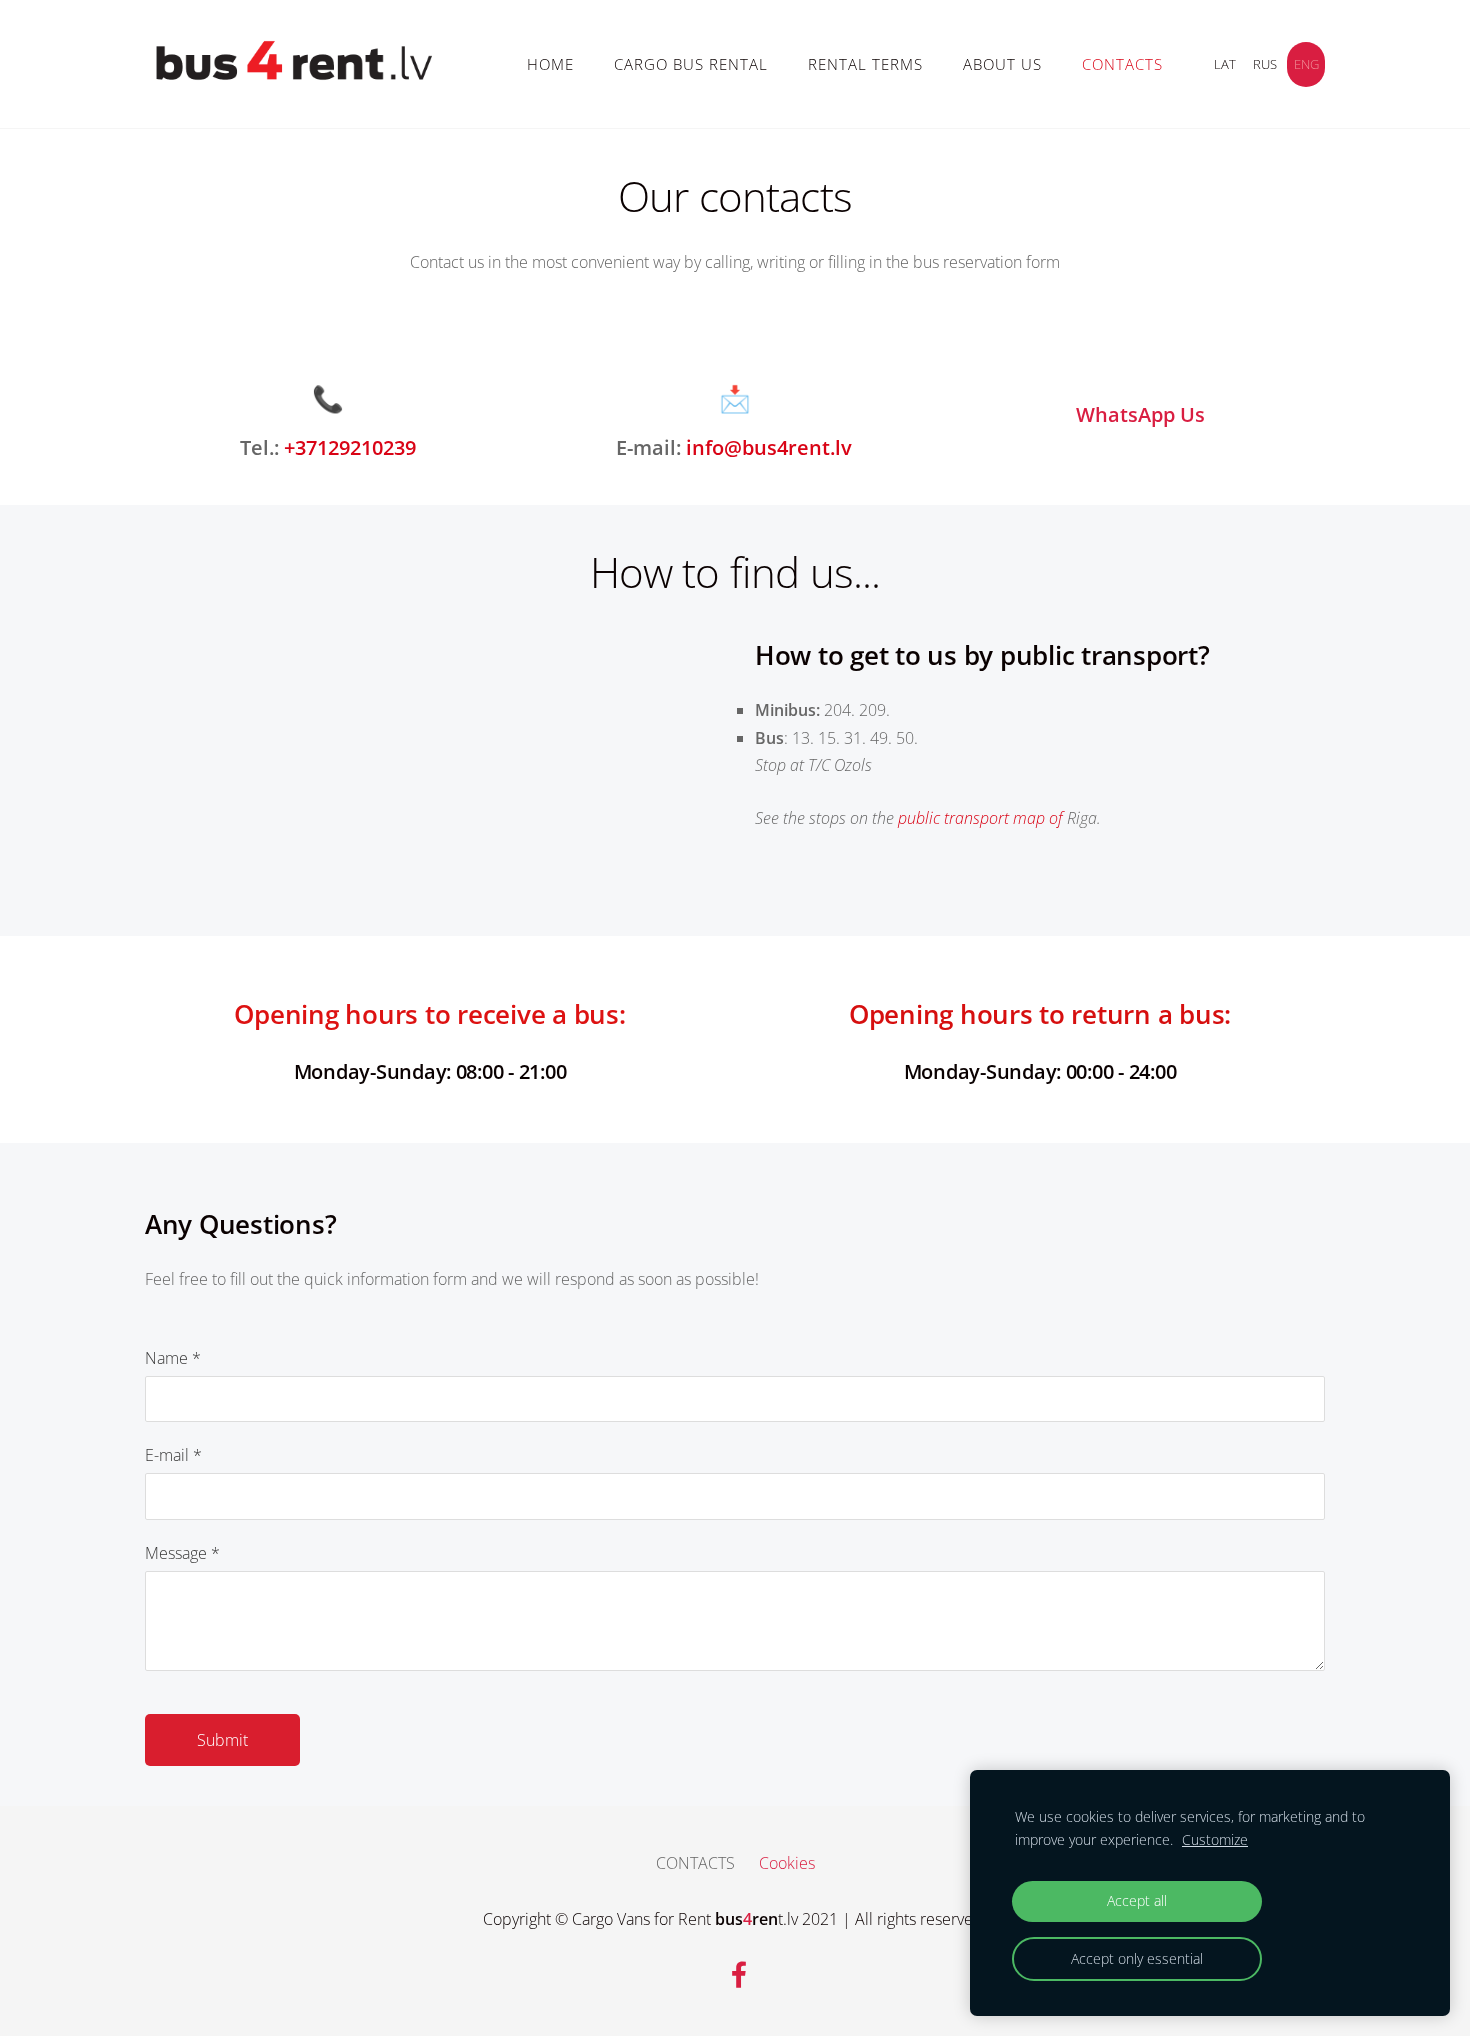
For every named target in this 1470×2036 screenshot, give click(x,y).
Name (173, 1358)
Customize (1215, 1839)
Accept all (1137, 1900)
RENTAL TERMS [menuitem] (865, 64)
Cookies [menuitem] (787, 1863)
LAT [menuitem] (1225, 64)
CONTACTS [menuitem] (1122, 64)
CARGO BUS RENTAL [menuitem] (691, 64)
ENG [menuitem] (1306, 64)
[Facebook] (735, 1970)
------------------------------------------------------------------------
> [WHAT IS REQUIRED] Among the lines of the listing above, which ones contain the word "menuitem"? Show them.

> [ANSWER SECTION]
RENTAL TERMS [menuitem] (865, 64)
Cookies [menuitem] (787, 1863)
LAT [menuitem] (1225, 64)
CONTACTS [menuitem] (1122, 64)
CARGO BUS RENTAL [menuitem] (691, 64)
ENG [menuitem] (1306, 64)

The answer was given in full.